Celebrating Comp. Lit. scholars

(Edmonton) Three University of Alberta researchers were celebrated recently by the university's comparative literature program. Their works are as compelling as they are wide-ranging. Asma Sayed entertains, educates and fills a gap in Canadian children's literature, Sheena Wilson uncovers lesser-known works by one of Canada's most important literary figures and Jonathan Hart muses on experience and love.

Sayed's new folktales

When people migrate, they take with them the artefacts of culture, both tangible and unseen. Sayed's work brings some of the unseen-stories of the emigrants-to life in a new way. She has co-edited World on a Maple Leaf: A Treasury of Canadian Multicultural Folktales, written mostly by immigrants to Canada.

"What we wanted was for writers to tell the folktales they have brought with them in a way that those stories are accessible to Canadian children," Sayed says. "The book provides a resource for Canadian children who can look at the stories and think about Canada as a multicultural nation."

With people from more than 200 different cultural backgrounds in Canada, she says the country is a microcosm of the world.
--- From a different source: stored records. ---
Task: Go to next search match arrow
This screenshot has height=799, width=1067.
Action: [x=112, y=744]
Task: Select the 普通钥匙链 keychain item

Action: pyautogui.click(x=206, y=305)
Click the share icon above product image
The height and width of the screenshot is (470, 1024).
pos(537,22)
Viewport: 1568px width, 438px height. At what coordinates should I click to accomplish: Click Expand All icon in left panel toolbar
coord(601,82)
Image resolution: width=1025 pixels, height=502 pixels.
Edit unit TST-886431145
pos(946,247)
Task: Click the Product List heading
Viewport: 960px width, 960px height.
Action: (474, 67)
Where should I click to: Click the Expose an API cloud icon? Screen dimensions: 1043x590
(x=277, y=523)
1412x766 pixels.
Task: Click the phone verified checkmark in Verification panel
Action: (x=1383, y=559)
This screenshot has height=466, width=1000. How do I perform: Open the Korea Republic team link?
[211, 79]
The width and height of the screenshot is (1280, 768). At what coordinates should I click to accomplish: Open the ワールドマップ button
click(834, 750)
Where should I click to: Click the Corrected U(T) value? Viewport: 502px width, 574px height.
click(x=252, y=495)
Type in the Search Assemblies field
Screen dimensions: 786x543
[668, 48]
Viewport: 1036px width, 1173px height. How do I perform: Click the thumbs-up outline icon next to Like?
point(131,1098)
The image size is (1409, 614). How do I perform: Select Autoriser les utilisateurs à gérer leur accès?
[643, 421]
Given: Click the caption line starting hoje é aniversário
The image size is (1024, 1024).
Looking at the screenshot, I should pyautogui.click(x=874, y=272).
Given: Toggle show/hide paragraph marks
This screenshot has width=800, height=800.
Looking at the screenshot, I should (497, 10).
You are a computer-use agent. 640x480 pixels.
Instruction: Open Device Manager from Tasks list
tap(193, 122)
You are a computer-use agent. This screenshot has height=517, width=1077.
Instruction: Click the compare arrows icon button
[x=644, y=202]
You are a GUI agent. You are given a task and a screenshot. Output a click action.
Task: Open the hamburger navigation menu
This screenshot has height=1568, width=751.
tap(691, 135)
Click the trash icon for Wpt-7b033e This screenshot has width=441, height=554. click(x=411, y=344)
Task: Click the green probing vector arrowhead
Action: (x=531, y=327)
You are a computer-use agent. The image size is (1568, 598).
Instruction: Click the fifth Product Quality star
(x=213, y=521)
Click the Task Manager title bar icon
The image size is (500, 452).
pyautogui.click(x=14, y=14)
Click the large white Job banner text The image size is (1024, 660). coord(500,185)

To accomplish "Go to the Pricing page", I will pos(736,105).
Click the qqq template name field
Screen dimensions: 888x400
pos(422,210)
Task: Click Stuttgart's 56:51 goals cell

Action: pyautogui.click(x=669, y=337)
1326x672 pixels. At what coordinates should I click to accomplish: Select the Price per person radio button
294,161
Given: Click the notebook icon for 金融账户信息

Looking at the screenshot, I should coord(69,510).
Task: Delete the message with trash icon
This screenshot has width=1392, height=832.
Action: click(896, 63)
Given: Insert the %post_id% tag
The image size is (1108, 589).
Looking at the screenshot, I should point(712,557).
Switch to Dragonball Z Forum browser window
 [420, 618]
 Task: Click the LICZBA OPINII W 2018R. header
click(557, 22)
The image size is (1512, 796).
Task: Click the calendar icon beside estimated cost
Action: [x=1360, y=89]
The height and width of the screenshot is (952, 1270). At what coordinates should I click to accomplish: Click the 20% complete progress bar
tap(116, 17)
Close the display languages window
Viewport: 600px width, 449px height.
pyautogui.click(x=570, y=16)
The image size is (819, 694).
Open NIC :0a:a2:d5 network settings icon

But this level of diversity creates a need, identified by United Cultures of Canada-a non-profit group working to promote integration of immigrant communities in Canada. That group, along with the City of Edmonton, funded her work. The book, which showcases stories from 25 cultures, is published by the Edmonton Public School board is considering it as an educational resource.

"The book fills a niche area because it brings together the variety and diversity that we have in this country," she says. "We did not have books that show the diversity, we had isolated collections. What we've done is bring all these folktales from different cultures together within a single text."

Wilson uncovers an icon

Joy Kogawa: Essays on Her Works is editor Sheena Wilson's effort to introduce readers to the deep cannon of Kogawa's work. The new book is a collection of writings on Kogawa's popular and lesser-known works. Wilson says that Kogawa is an important Canadian literary figure, but that she's known only for her novel Obasan, which was published 30 years ago this year. That novel narrates the internment of Japanese-Canadians during the Second World War and discusses the consequences of the post-war era. Obasan became popular and is the seventh most commonly taught Canadian novel in English literature courses, Wilson says.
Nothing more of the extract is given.